Stoke has a private unlicensed airfield, home to Medway airsports club and previously part of Medway Microlights manufacturing microlight aircraft such as the Medway Executive SLA. Stoke Medway airfield is known in the aviation community as being a particularly challenging airfield to fly from. It is unique in its topography as it is situated parallel to marshes of the river Medway on one side of the runway. On the other side of the runway is an active rail line and high tension electricity pylons. The runway also has a curve along its entire length and is relatively short in aviation terms of only bring approx 450 metres long.

==Future proposals==
Proposals made by Lord Foster in November 2011 to expand the transport system of south east England, called the Thames Hub, planned a new river barrier and road crossing and a shipping and rail complex.

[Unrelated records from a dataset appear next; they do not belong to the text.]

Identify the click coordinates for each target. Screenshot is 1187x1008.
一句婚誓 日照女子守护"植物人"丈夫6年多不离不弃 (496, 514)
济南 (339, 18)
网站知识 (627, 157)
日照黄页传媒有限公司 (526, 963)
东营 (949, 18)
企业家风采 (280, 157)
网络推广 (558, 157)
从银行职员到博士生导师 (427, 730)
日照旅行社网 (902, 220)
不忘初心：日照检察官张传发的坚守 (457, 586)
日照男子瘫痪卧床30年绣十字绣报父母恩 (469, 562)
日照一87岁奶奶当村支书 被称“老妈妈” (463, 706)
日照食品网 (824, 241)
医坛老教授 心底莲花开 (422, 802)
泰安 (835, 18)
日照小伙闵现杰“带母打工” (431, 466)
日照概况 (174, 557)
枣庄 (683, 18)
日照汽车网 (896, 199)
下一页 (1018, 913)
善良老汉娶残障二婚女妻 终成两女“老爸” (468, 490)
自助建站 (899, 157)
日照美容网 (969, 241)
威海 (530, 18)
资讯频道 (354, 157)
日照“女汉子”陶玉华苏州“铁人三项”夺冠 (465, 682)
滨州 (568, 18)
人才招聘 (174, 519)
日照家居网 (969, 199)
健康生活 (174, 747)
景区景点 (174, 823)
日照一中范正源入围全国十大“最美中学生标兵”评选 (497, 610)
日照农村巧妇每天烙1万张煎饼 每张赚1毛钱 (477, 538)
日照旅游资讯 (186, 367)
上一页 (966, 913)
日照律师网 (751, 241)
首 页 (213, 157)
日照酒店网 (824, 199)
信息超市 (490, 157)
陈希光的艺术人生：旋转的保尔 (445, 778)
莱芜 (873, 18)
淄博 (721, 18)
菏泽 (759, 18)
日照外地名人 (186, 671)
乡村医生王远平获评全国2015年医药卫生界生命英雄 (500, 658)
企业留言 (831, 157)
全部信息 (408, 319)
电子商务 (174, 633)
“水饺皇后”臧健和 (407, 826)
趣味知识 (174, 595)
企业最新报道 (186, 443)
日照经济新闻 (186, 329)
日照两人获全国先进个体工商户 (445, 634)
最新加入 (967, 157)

The most controversial part of the scheme involved remodelling the Thames Estuary, by constructing a Thames Hub Airport on the neighbouring Isle of Grain, partially on land reclaimed from the estuary but including land at Allhallows and Lower Stoke. While the road crossing is still progressing, the other proposals have been shelved, with the airport plan abandoned in July 2015 on the recommendation of the Airports Commission.